Robin DISTISO, ppa Nicholas Distiso, Plaintiff-Appellee, v. TOWN OF WOLCOTT, Wolcott Board of Education, Thomas Smyth, Defendants, John Cook, Jacqueline Ucello, Tammy Couture, Defendants-Appellants.
    No. 08-1865-cv.
    United States Court of Appeals, Second Circuit.
    Nov. 5, 2009.
    
      Michael Rose, Rose Kallor LLP (Johanna G. Zelman, on the brief), for Appellants.
    William S. Palmieri, Law Offices of William S. Palmieri, for Appellee.
    PRESENT: CHESTER J. STRAUB, DEBRA ANN LIVINGSTON, Circuit Judges.
    
    
      
       The Honorable Sonia Sotomayor, originally a member of this panel, was elevated to the Supreme Court on August 8, 2009. The two remaining members of the panel, who are in agreement, have decided this appeal. See 28 U.S.C. § 46(d); Local Rule 0.14(b); United States v. Desimone, 140 F.3d 457 (2d Cir.1998).
    
   SUMMARY ORDER

Defendants-Appellants John Cook, Jacquelyn Ucello, and Tammy Couture (“Defendants”) appeal a March 20, 2008 judgment of the United States District Court for the District of Connecticut (Bryant, J.) denying a motion for summary judgment on claims under 42 U.S.C. § 1983 for violation of the Equal Protection and Due Process Clauses of the United States Constitution. The Defendants seek interlocutory appeal from the district court’s decision, arguing that they are entitled to qualified immunity on the equal protection and due process claims asserted in Counts One, Four, and Seven of Plaintiff-Appellee Robin Distiso’s (“Plaintiff’) complaint. Because we find that the district court did not adequately address the Defendants’ qualified immunity defense, we vacate and remand for further proceedings consistent with this opinion. We assume the parties’ familiarity with the facts, procedural history, and scope of issues presented on appeal.

I. Background

The Plaintiff alleges in her complaint that her son, Nicholas, an African-American, was subjected to student-on-student racial harassment and physical abuse by his classmates and racial discrimination by his teachers, Ucello and Couture, and the principal, Cook. Mrs. Distiso and her husband (“the Distisos”) both testified in their depositions that Nicholas came home from school and told them about the racially-motivated conduct to which he was subjected while at school. Nicholas was also deposed, but in response to questions about whether he “remember[ed] what happened,” Nicholas repeatedly testified that he did not remember or that he remembered only what he practiced with his mother the previous day in preparation for the deposition. The record shows that in many instances in which Mrs. Distiso complained to school officials about the manner in which other students were treating her son, she did not assert that she believed Nicholas was being harassed because of his race. The record also shows that in response to many of Mrs. Distiso’s complaints, including those that alleged that Nicholas was being subjected to student-on-student racial harassment, the teachers responded by stating that they would speak with the offending students. In response to other complaints, investigations were launched. In May 2003, the Distisos filed their only formal complaint with the Commission on Human Rights and Opportunities (“CHRO”) in which they alleged that Nicholas’s classmates were calling him racist names. After an investigation, the CHRO issued a “no reasonable cause finding,” and determined that “it did not discover any racial harassment.”

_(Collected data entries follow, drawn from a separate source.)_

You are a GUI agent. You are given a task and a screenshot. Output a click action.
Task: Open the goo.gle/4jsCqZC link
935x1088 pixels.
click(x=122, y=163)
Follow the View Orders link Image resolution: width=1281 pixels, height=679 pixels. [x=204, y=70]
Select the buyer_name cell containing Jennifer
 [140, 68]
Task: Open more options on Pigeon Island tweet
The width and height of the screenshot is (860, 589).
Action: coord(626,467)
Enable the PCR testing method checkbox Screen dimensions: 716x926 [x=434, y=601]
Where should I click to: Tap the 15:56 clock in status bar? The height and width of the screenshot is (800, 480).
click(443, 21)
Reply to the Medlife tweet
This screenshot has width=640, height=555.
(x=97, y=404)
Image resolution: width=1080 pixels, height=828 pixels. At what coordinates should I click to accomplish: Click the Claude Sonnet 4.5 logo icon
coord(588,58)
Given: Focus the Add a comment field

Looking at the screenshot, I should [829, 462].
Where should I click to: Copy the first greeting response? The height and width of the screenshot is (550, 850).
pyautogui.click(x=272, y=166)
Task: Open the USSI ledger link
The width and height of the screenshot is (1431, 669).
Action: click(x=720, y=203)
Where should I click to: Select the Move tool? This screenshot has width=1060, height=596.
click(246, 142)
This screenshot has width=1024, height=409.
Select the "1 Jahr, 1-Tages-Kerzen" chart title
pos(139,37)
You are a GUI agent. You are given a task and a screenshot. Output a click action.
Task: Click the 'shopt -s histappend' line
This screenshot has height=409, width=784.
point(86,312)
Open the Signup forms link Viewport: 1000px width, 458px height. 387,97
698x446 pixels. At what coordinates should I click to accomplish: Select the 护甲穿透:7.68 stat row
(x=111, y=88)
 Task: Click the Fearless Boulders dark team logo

The district court found that the Plaintiff had come forward with sufficient evidence to reach a jury on the questions of whether the Defendants were informed of the discriminatory student-on-student conduct and whether their response to Mrs. Distiso’s complaints constituted deliberate indifference to Nicholas’s constitutional rights. The district court then denied the Defendants’ qualified immunity defense, asserting conclusorily that Nicholas’s right to be free from racial discrimination was clearly established, and that a reasonable school official would have known he or she had a duty to remedy racial discrimination.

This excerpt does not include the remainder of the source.